Based on this concept, Elizabeth established the first variation of our Peer Support Program called “Fifth Form/First Form”. Thirty students were trained as peer leaders and provided the latest information surrounding drug abuse, and how to promote this information to other students throughout the school to combat the issue. In the first few years a total of 22 schools were participating in Fifth Form/ First Form and small discussion groups were also introduced into primary schools. The word and the program began to spread.
Interest was not only in Australia, but internationally as well. In 1976, the program was presented in Canada, America and the United Kingdom. In early 1980, Rotary became interested and Rotarian David Stanton was instrumental in establishing a steering committee to administer the program on a state-wide basis. David was a long serving board member and later became Chair. This Steering Committee transitioned the work that was being done by Elizabeth Campbell and her volunteers into a formal organisation known as the Peer Support Foundation.
In June 1983, The Peer Support Foundation was formed. James Dibble was the inaugural Chair and an office was established in Manly, NSW. The work of the Foundation began to spread with branches being established across the country to run the Program. Although government support was strong, funding was always adhoc, particularly in these early years.
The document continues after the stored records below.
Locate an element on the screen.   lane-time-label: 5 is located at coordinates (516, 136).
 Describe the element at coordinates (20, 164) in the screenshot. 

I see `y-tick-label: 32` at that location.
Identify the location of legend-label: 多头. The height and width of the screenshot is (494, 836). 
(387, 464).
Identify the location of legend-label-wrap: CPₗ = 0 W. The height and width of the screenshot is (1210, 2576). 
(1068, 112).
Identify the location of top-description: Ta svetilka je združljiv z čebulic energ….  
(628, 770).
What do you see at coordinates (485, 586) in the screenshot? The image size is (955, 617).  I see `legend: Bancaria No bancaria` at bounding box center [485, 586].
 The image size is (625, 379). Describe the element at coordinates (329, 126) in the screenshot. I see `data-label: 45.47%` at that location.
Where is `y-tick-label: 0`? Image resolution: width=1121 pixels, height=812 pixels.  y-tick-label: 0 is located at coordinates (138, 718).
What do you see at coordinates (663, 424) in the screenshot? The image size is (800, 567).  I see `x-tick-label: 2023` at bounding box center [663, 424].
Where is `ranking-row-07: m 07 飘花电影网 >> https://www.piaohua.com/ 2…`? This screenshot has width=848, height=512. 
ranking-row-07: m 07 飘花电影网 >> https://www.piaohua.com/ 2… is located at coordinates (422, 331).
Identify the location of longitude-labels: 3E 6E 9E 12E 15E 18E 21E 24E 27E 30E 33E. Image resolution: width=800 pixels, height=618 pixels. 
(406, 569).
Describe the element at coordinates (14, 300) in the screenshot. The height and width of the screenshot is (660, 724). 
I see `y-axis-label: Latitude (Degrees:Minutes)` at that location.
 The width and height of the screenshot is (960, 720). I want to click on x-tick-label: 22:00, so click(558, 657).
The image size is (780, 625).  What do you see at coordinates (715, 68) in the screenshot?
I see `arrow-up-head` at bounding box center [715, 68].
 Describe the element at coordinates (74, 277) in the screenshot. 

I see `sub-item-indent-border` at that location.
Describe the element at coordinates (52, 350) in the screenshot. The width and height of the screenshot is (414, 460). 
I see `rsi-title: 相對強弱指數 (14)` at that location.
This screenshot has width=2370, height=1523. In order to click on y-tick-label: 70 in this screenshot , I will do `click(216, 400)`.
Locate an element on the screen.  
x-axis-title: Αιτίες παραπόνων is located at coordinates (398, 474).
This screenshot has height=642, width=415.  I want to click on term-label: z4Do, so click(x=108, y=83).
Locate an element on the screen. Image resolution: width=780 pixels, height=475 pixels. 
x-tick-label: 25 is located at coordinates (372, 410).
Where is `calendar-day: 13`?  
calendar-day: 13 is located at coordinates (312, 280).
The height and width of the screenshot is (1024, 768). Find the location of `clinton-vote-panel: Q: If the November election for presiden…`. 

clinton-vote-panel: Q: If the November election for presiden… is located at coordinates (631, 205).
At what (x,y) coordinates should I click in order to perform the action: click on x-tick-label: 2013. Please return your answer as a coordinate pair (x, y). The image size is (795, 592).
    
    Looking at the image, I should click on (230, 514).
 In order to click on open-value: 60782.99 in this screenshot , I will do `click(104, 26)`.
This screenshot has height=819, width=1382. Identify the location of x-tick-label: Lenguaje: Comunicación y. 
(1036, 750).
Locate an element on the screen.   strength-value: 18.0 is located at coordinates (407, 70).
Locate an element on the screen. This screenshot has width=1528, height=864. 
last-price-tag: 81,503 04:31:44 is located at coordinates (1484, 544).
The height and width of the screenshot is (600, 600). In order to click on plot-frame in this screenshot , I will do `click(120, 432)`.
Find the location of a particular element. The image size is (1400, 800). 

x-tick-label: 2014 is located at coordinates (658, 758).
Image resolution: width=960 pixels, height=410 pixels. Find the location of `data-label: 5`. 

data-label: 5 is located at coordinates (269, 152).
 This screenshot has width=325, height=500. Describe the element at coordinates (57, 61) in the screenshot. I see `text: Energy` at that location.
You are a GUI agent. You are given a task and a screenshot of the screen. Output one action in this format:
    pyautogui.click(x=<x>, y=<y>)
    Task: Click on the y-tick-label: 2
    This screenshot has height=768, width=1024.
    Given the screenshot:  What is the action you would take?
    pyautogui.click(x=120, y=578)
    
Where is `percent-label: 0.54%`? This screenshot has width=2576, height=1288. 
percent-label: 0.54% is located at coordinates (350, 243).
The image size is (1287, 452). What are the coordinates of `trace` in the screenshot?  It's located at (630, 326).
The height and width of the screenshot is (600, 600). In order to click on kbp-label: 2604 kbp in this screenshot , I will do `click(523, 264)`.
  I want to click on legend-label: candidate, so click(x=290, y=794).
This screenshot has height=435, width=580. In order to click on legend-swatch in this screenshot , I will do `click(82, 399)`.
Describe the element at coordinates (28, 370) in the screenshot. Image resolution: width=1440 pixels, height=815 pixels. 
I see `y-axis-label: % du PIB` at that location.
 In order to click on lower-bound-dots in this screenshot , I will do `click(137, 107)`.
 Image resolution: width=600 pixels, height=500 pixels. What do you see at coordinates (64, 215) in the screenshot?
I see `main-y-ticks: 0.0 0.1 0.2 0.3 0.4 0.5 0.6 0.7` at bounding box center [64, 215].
It was through the commitment of the Board, volunteers, schools and in particular Elizabeth and Don Campbell, that the vision remained alive. By the mid-eighties, thousands of teachers and hundreds of schools were participating in the Peer Support Program. The Program was being used in more countries such as New Zealand, South Africa and Singapore. In 1989, the Peer Support Foundation offices moved to Brookvale on the Northern Beaches of NSW. It wouldn’t be until April 2016 that the office would move again; this time to Macquarie Park, Sydney.
The legal trading name remains The Peer Support Foundation though now trades as Peer Support Australia to reflect the national spread of the Program. There are now teachers in schools who were once Peer Leaders as students. Thousands of schools participate each year and more than ½ million students participate annually in a Peer Support Program. The initial Peer Support Program was designed to give senior students leadership opportunities, while providing younger students a caring and friendly support network throughout the school, as is still the case today. The early work was drug education but the Foundation realised it’s more than providing information on one issue; but providing students with opportunities to develop and practise skills and strategies to improve their mental, social and emotional wellbeing. Most importantly, at its core, the Peer Support Program has always been about placing students at the centre of their learning, where they are empowered with practical skills and strategies to positively navigate life and relationships.